ギャラリー

ドゥシャ 震える魂~花とバレリーナ~

インフォメーション

期間
2015年06月10日 - 2015年07月27日
前期
2015年06月10日 - 2015年06月29日
後期
2015年07月01日 - 2015年07月27日
会場
前期 ギャラリー2 ・ 3
後期 ギャラリー2
開館時間
4月 - 6月 10:00~17:00
7月 - 9月 10:00~18:00
10月 - 3月 10:00~17:00
※最終日は15:00まで
※入館は閉館30分前まで
休館日
毎週火曜日 (8月無休)
料金
無料
作家在廊日
6月10日(水)、11日(木)

概要

 ロシア出身のラブレンティ・ブルーニは30年もの間、花を描くことに自身の芸術的情熱を注ぎ込んできた。
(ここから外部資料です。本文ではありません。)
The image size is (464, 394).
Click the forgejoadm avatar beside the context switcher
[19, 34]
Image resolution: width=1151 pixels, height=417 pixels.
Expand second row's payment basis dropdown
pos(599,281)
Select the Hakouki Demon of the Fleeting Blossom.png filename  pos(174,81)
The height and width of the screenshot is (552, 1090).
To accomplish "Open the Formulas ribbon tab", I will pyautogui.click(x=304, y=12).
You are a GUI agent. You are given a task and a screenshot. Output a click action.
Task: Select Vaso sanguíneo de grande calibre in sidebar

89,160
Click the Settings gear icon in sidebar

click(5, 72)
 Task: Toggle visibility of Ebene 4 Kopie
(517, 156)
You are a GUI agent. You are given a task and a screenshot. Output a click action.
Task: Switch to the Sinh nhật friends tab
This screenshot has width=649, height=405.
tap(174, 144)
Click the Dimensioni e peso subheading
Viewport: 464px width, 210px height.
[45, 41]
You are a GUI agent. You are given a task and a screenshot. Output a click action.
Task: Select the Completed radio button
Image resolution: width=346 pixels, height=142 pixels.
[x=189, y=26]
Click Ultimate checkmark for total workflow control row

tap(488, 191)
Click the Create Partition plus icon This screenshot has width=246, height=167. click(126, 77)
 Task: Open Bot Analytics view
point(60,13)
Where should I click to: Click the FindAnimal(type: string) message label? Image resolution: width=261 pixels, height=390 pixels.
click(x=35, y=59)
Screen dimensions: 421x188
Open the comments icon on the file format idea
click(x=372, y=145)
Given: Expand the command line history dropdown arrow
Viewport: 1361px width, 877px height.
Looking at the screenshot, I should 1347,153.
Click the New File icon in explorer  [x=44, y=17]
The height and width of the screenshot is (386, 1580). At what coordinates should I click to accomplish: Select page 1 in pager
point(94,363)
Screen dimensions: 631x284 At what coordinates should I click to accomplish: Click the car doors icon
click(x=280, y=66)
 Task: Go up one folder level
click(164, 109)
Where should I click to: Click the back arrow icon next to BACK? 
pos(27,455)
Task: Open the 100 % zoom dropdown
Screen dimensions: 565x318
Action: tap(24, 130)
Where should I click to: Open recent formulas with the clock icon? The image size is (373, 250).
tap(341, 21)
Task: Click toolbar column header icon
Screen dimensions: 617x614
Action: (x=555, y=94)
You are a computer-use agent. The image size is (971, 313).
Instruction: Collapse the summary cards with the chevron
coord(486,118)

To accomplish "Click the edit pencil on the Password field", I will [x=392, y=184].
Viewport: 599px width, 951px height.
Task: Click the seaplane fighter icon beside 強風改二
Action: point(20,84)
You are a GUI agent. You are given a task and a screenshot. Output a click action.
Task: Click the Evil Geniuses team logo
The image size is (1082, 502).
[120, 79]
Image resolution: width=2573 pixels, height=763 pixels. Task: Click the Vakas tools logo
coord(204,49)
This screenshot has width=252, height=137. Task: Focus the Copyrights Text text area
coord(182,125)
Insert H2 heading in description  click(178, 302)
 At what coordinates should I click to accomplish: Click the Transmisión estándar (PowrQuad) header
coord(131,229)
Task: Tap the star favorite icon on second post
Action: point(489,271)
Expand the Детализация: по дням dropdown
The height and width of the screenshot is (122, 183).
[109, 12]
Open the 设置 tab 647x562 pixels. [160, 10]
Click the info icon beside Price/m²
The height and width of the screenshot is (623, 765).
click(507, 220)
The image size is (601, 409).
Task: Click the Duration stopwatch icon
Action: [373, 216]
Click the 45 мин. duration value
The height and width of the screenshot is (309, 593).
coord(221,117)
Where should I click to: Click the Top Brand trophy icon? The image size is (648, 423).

作家自身によって『震える魂 〜花とバレリーナ〜』と銘打たれたこの展覧会では、大小各種、さまざまな花の詩篇を、油彩・水彩合わせて約30点展示する。ブルーニはロシア国内のみならず、欧米や日本でも大きな関心が寄せられている存在である。

 花はブルーニにとって表現手段の礎となるものであり、作品は多様なサイズと色彩で展開されている。一輪で、花束で、満開の姿で、時には寓話的な激しい花びらの雨として……。激しく沸き起こる自身の衝動を抑制しつつ、大小様々な花びらを、色彩豊かに、しかし寡黙な筆致で描き出してきた。他作家と比較しても、ブルーニが最も重きを置くのがテクスチュアである。それはとりわけ油彩において顕著であり、チューブからたっぷりとひねり出された絵具は、本能的に一筆書きで塗り伸ばされ、他の原色とほとんど交わることはない。自由な表現を志向するアーティストの、全エネルギーの滾(たぎ)りである。ブルーニは絵具を三次元的に造形し、素材と格闘し、色彩を官能的に共振させる。純正なる色彩のきらめきは、そうした相互作用によってもたらされるのだ。

 また、大作や水彩画において彼が探求しているテーマにダンスが挙げられる。複雑な動きの一瞬を切り取り、画面に封じ込めるのである。演劇的ともいえる虚実の境界というテーマを滲ませながら、ブルーニの描くダンサーたちは蒼白な、モノクロの色調で描かれ、現世を超越した空気感を纏っている。これらの制作の背景が描かれた対象から現実感を剥ぎとるさまは、繰り返し描かれた花弁が妖精の国(フェアリーランド)を彷彿とさせるのと同様である。

 ドガ、レジェ、ルノワール等、ダンサーに魅せられた画家は数知れない。ブルーニもその一人であり、彼の作品はダンサーの所作を微細に観察することから生まれる。モデルとなっているのは、バレエ愛好家の間ではよく知られている、ボリショイ劇場のプリマドンナたちだ。しかし、ブルーニはその有名なダンサーたちをありのままに写しとるわけではない。彼女たち身体が躍動するまさにその一瞬を捉え、バレエという芸術に備わるたぐいまれな平衡感覚、気品、そして煌めきまでをあますところなく伝える。つまるところ、それはブルーニ自身の美に対する深淵なる感受性と感謝であるのだ。


関連イベント

公開展示
出演 : ラブレンティさんご本人
日時 : 2015年6月6日(土)・7日(日)・8日(月) 11:00~
実際の展示作業を見学いただけます。


プロフィール

LAVRENTY BRUNI

 ラブレンティ・ブルーニ(1961〜)は、ロシアの現代美術を牽引するアーティストの一人。ブルーニ家は18世紀にメンドリシオ(ティチーノ州、スイスのイタリア語圏)から帝政ロシアに移民してきて以来、代々画家を生み出してきた名門の系譜である。モスクワ大学で絵画技法を学んだ後、国内外で個展やグループ展を展開。コレクションの収蔵先は、オーストラリア、日本、アメリカ、イギリス、ロシア、香港、イスラエル、南アフリカ、フランス、ベルギーなど世界各地にわたる。
 現在、モスクワに在住し制作活動を行っている。